A Strategy Lesson from the Restaurant Industry
I met an old friend for lunch last week at a trendy restaurant near my Salt Lake City home. It’s one of those places that happens to be popular with the “beautiful people;” my children who work there bring home reports of local, and occasionally global, celebrity sightings. Not that those factors are a draw for me. Because really, restaurants are all about the food. Or are they?
Stepping back a moment, what is the purpose of a restaurant in the modern world? Obviously it has something to do with food. But I’m convinced that the food, even if it’s great food, especially if it’s great food, is usually a means to an end, not the end in itself. Restaurants, at least the sit-down kind, exist primarily to meet a social need, not a caloric one or a gustatory one. I didn’t go to Beaumont Bakery & Cafe last week because their tuna salad on brioche is far better than what I can make at home. I went because I thought that being served great sandwiches on a pleasant outdoor patio would enhance the experience of reconnecting with my friend.
Any business needs a clear understanding of its purpose, as seen through the eyes of its customers. Otherwise it will optimize for the wrong factors.

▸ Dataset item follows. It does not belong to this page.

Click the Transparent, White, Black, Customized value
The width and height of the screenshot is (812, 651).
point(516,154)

New York Times restaurant critic Pete Wells published a recent essay entitled “I reviewed restaurants for 12 years. They’ve changed, and not for the better.” He explained how restaurants, in an effort to make the dining experience more efficient, are missing the purpose for which diners are there in the first place. He starts with the example of Blackbird, an app that lets you pay the bill and tip on your phone at the same time that you place your order. That way, when you’re finished eating, you can simply walk out. Convenient, right? No more waiting for the server to come by and take your credit card, then wait again for them to come back with the paper to sign. But despite the obvious efficiency, Wells says that the app gives him “the creeps” because of how it reduces human interaction.

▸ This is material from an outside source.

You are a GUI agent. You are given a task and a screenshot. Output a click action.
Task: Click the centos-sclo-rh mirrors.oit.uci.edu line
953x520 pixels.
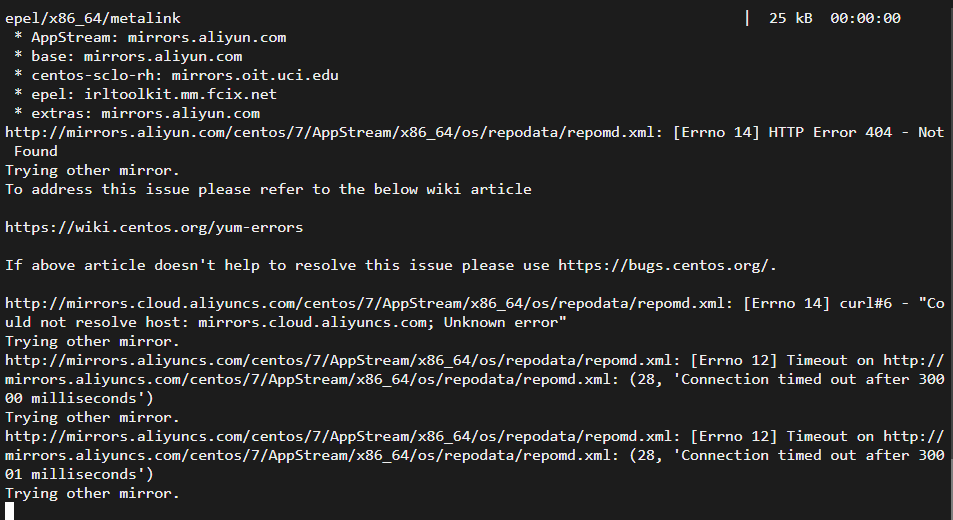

Wells’ essay made me think about restaurants in London, where you can wait even longer for your check than in the US — entirely by design. Unlike in the US, where servers typically bring you the bill as soon as they’ve cleared away your dishes, London servers don’t bring the check until you explicitly ask for it. They don’t want you to feel pressured to leave. (Until your time is up, that is; most restaurants there impose a two hour limit on tables.)

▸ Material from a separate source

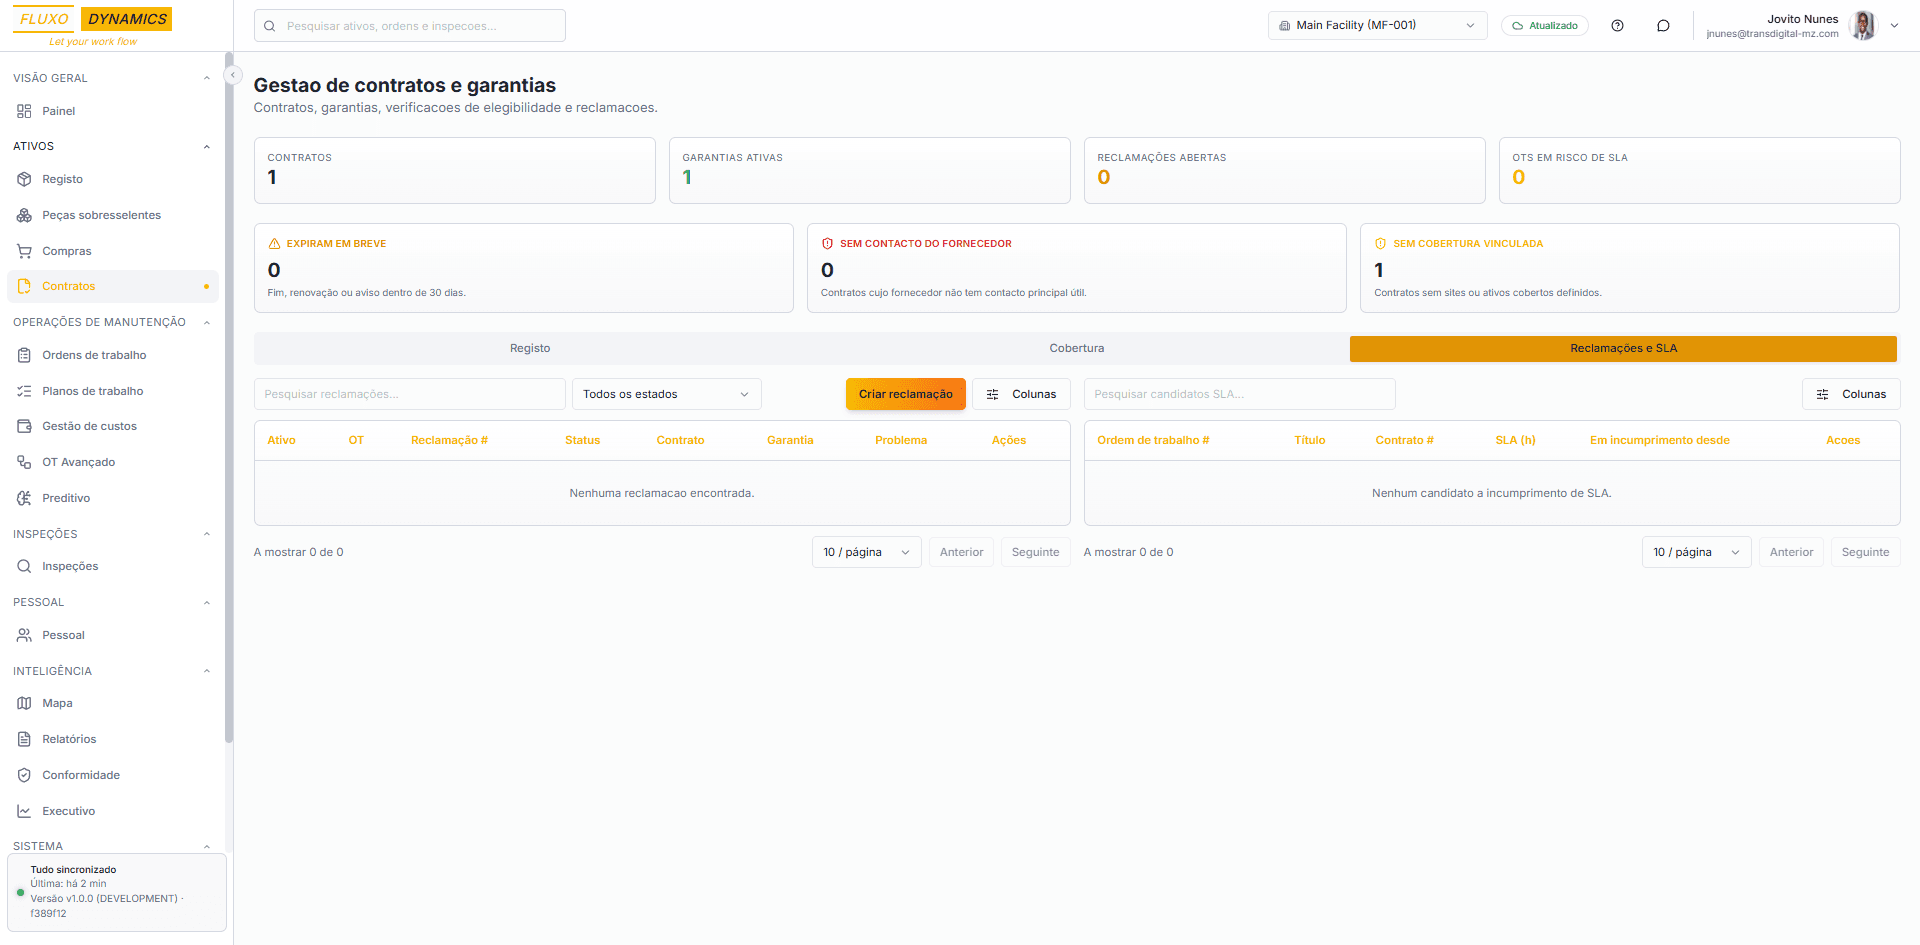Collapse the Operações de Manutenção section
Image resolution: width=1920 pixels, height=945 pixels.
tap(207, 322)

In other words, the dominant restaurant business model in London takes the form of renting time at a table, with the rent paid indirectly through food purchases. Restaurants still care about table turnover, which is why they impose time limits. But within those limits they remove the pressure for customers to leave as soon as the food is gone, lest it interfere with the social experience of dining. This business model works in part because the monthly cost of rent or mortgage is relatively modest (5-10% of revenue) compared to the retention benefits of a loyal customer. In other words, as a restaurant owner, you optimise your overall success not by pushing customers out the door, but rather by making them want to come back in the door.
I think there’s an important lessons here for healthcare.
Healthcare, like restaurant dining, is a fundamentally human experience. Unlike dining, you’re not there for enjoyment; you’re there because you have a problem that needs solving. But the success of that experience is still largely determined by human interactions. The most important of those interactions by far are the patient-doctor ones. So why do health systems keep pressuring doctors to see more patients per hour? Because they’re pursuing the wrong purpose. They’re measuring success by the number of CPT codes billed per doctor per day, rather than the number of patients whose problems they’ve successfully addressed. The secondary effect of this misaligned strategy — a strategy that is (financially) positive for hospitals, but negative for patients — is that when doctors are too rushed to fully address a patient’s needs, it leads to more specialty referrals and more emergency visits.
“[Dr. Lown’s] motto was that we should do as much as possible for the patient, and as little as possible to the patient.” – Dr. Vikas Saini, president of the Lown Institute, from my recent interview with him on the LabMind podcast
Hospitals and clinics would do well to learn from London restaurant strategy as they design patient care processes: Start by allocating as much time as necessary within medical visits to fully address each patient’s needs. And then look for efficiency in other parts of the system. Such as the roughly one third of healthcare expenditures that go to administration (including “revenue cycle management”, marketing, and executive salaries) rather than clinical care. No market-based healthcare system can be sustainable unless its strategy is build around patient needs. Not CPT codes, not revenue, not reputation, not technology. It has to be about the patient.